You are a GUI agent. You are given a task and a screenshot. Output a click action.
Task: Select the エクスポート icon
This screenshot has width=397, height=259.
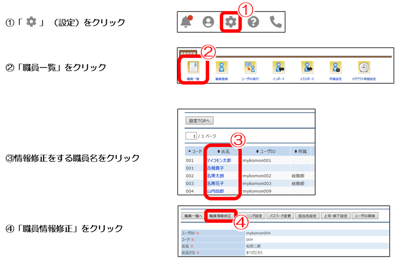pyautogui.click(x=307, y=68)
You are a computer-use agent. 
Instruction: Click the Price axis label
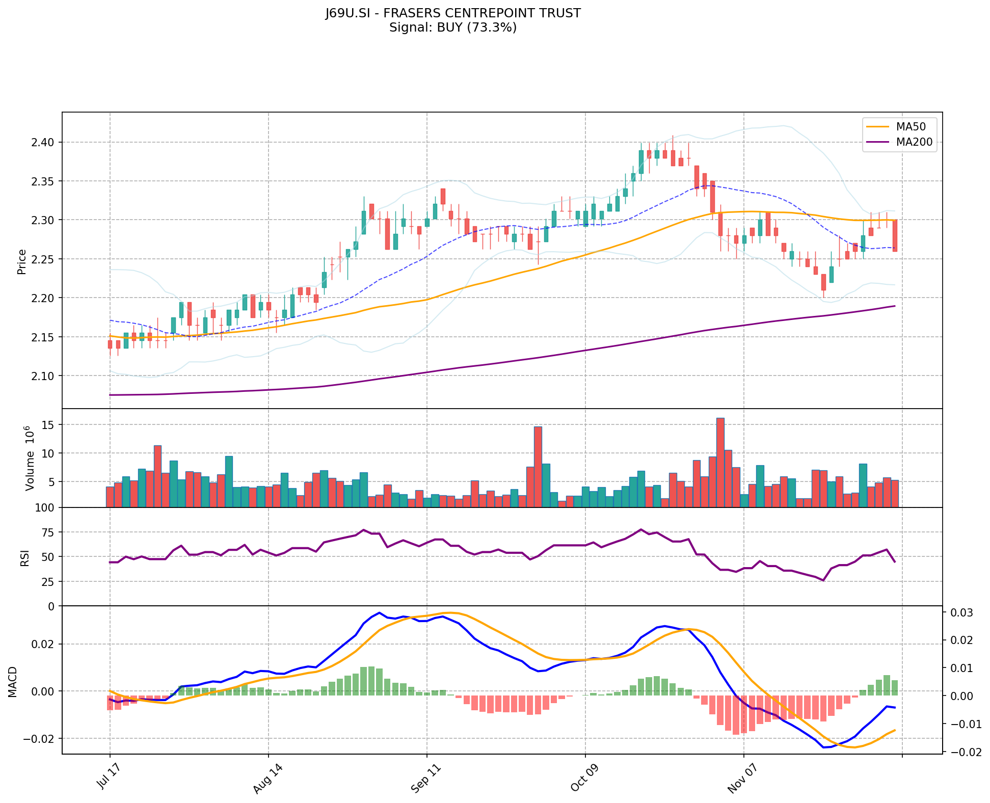(22, 261)
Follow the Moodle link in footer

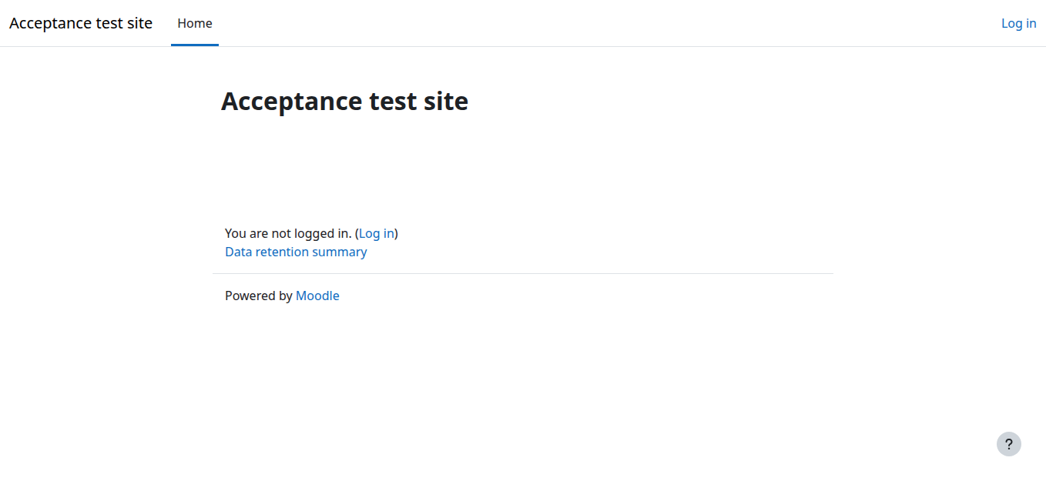tap(317, 296)
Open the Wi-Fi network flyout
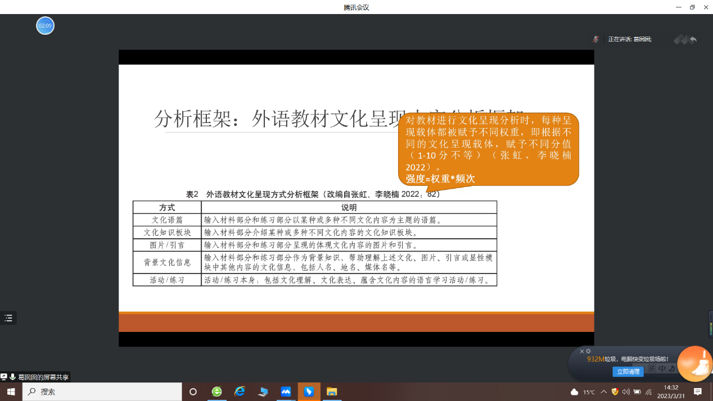Screen dimensions: 713x401 [x=648, y=392]
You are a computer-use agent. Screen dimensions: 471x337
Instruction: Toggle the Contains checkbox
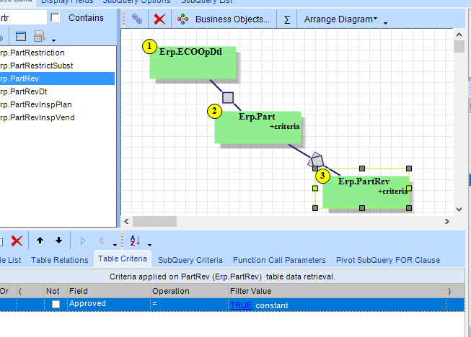(x=56, y=17)
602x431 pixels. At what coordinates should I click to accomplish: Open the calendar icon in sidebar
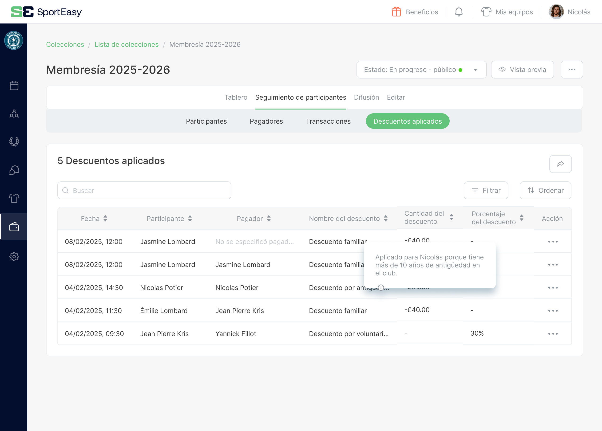click(x=14, y=86)
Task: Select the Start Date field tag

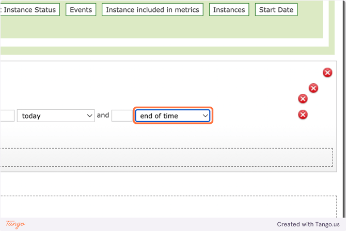Action: pyautogui.click(x=276, y=9)
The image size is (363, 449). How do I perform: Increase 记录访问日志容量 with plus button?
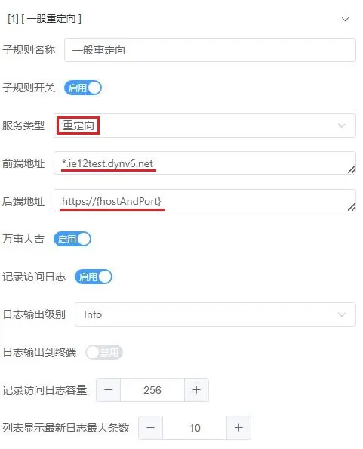pyautogui.click(x=196, y=390)
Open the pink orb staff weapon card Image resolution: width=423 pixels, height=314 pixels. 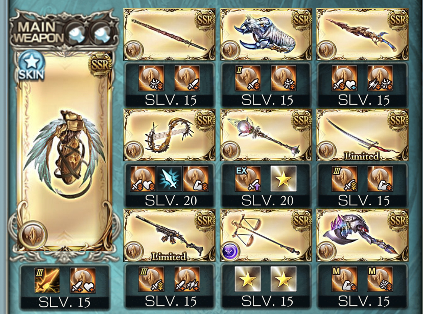pos(266,135)
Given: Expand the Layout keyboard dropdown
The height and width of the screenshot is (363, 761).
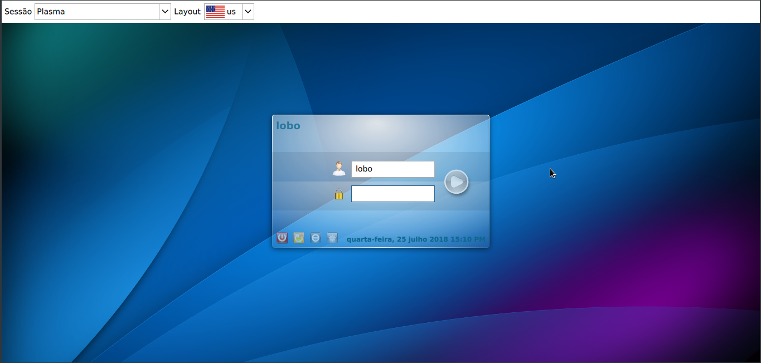Looking at the screenshot, I should [248, 11].

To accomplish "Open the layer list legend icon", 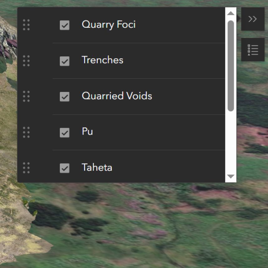I will (252, 50).
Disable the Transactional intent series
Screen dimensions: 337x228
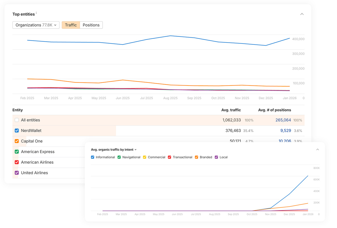point(170,157)
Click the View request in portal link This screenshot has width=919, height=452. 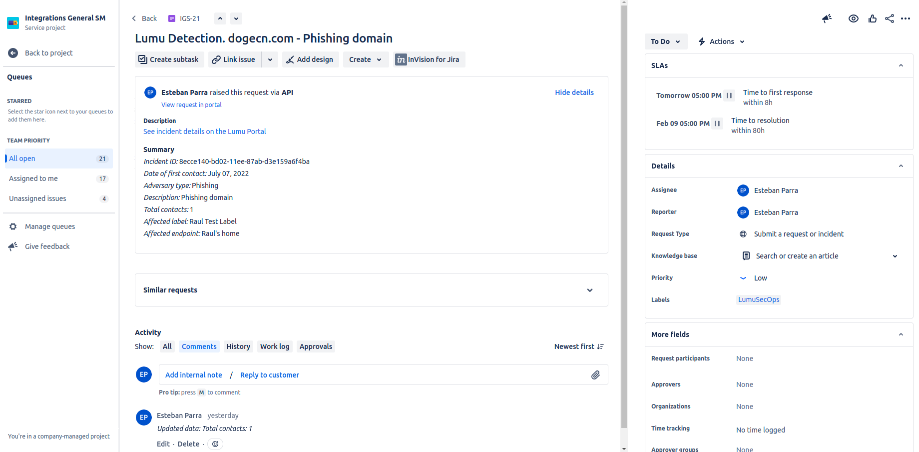point(191,105)
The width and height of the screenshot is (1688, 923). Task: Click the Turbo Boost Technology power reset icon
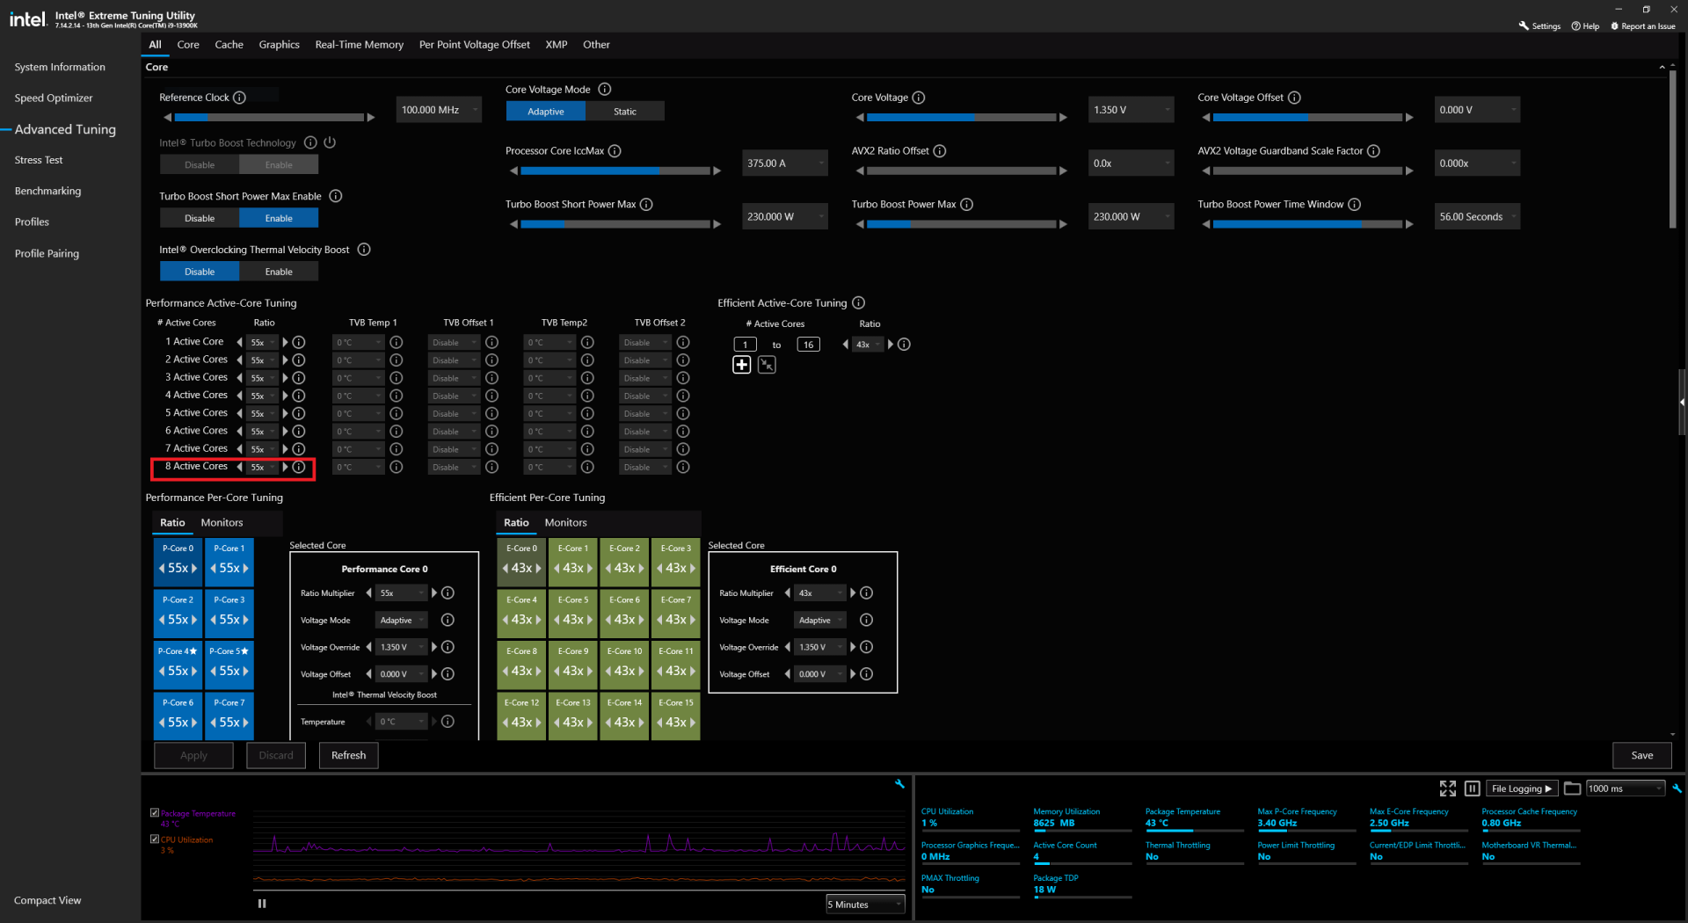click(x=330, y=142)
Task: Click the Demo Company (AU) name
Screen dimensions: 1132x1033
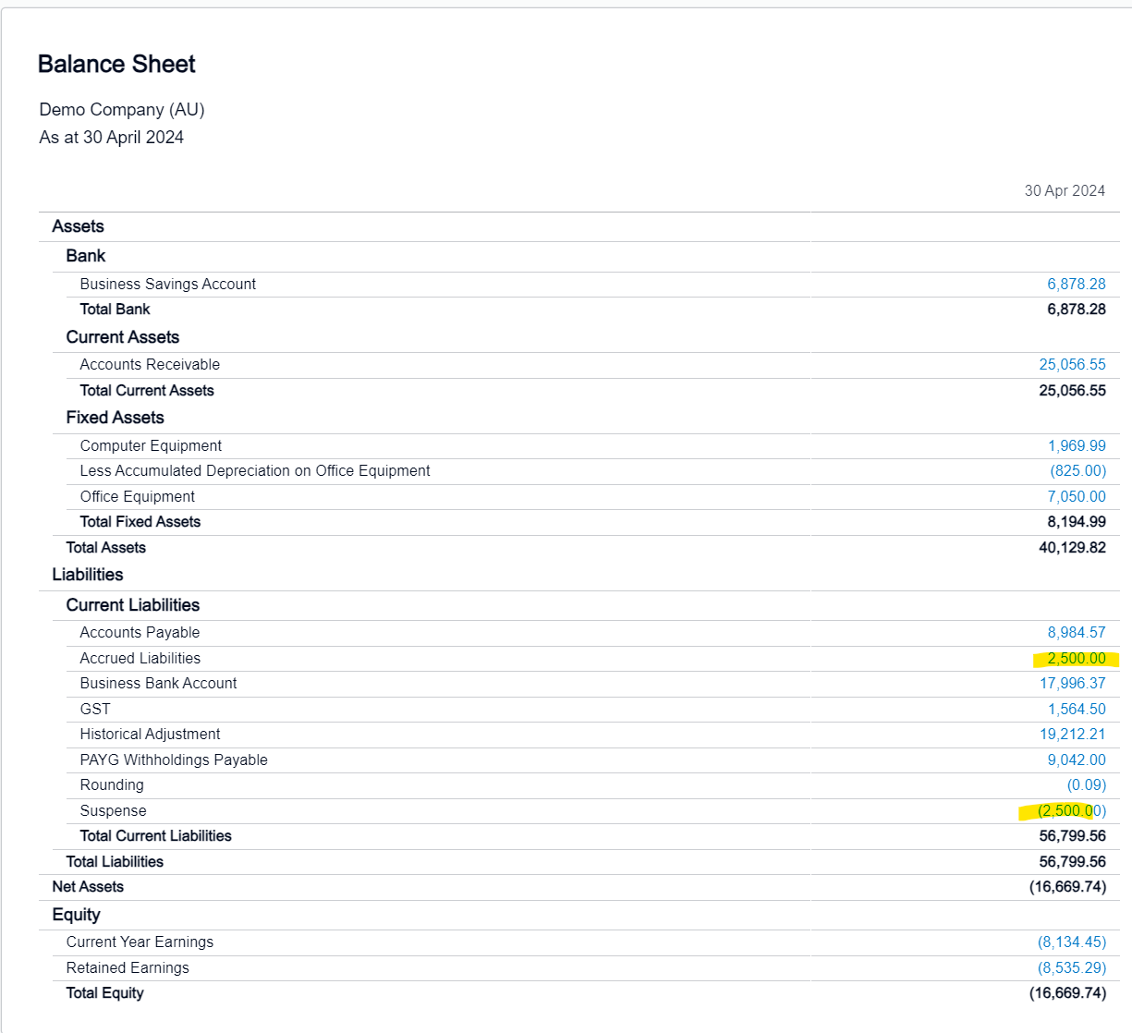Action: point(121,109)
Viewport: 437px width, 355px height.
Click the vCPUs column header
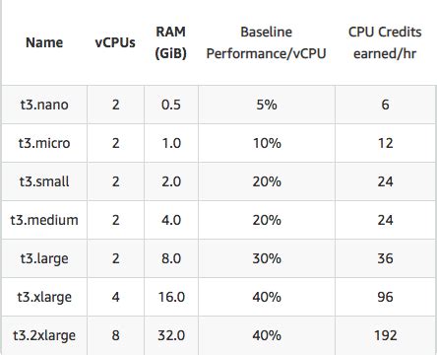click(x=115, y=42)
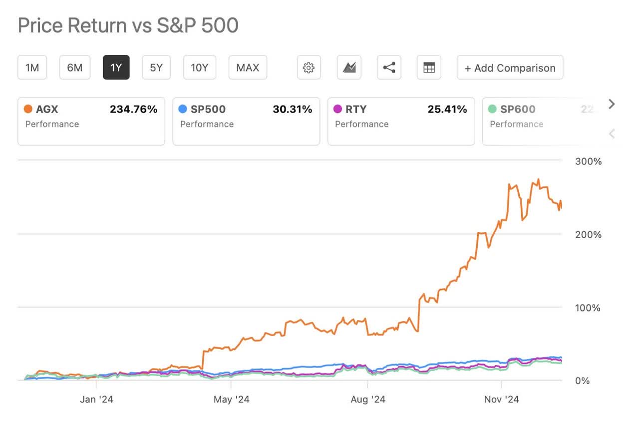Switch to table view of data
This screenshot has height=428, width=639.
click(428, 68)
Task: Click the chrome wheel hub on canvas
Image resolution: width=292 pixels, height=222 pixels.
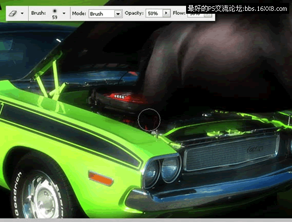Action: coord(41,199)
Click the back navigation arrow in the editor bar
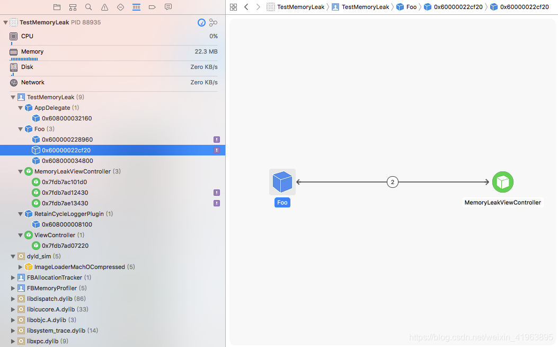The height and width of the screenshot is (347, 558). pyautogui.click(x=245, y=7)
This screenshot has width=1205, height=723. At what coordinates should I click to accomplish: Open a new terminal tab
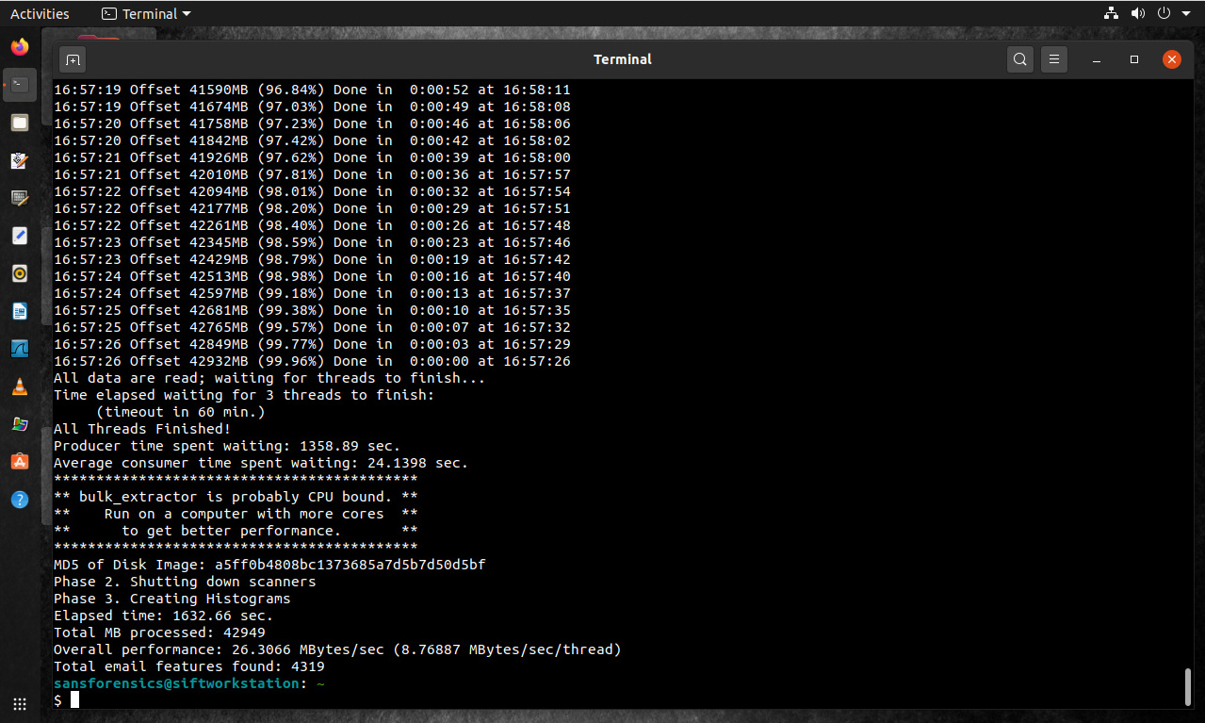click(x=73, y=59)
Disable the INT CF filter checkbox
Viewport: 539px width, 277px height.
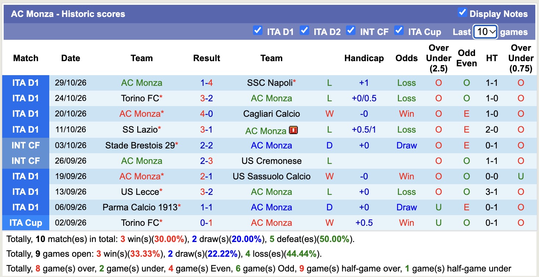tap(351, 31)
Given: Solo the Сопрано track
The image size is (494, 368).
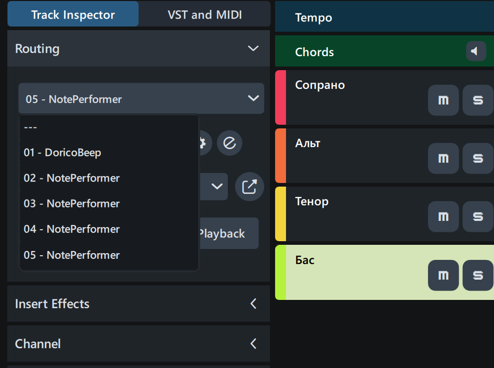Looking at the screenshot, I should pyautogui.click(x=477, y=100).
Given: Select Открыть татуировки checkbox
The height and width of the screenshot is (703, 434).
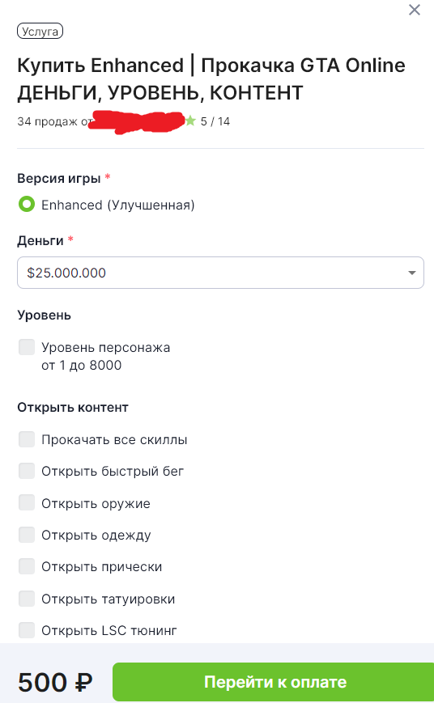Looking at the screenshot, I should tap(27, 599).
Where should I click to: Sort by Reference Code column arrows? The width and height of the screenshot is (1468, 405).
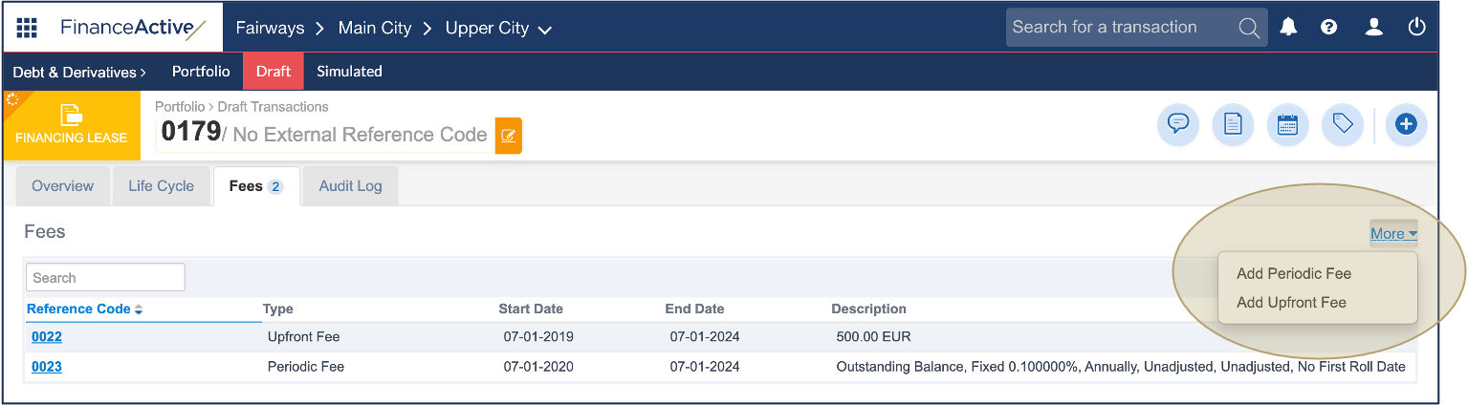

EXERCISE AIM: Rewrite the rows starting with the line containing "Open the Wi-Fi network flyout" and going on through the line containing "pyautogui.click(x=196, y=390)", changing "Toggle" to "Tick" and keeping everything else the same. Give only those lines, without the pictures.

FULL SOLUTION:
Open the Wi-Fi network flyout
Screen dimensions: 713x401 [x=648, y=392]
You are a computer-use agent. Screen dimensions: 471x337
Instruction: Tick the Contains checkbox
(x=56, y=17)
602x431 pixels. At what coordinates should I click to accomplish: Open the calendar icon in sidebar
click(x=14, y=86)
Task: Select the Start Date field tag

Action: pyautogui.click(x=276, y=9)
The image size is (363, 449). How do I perform: Increase 记录访问日志容量 with plus button?
pyautogui.click(x=196, y=390)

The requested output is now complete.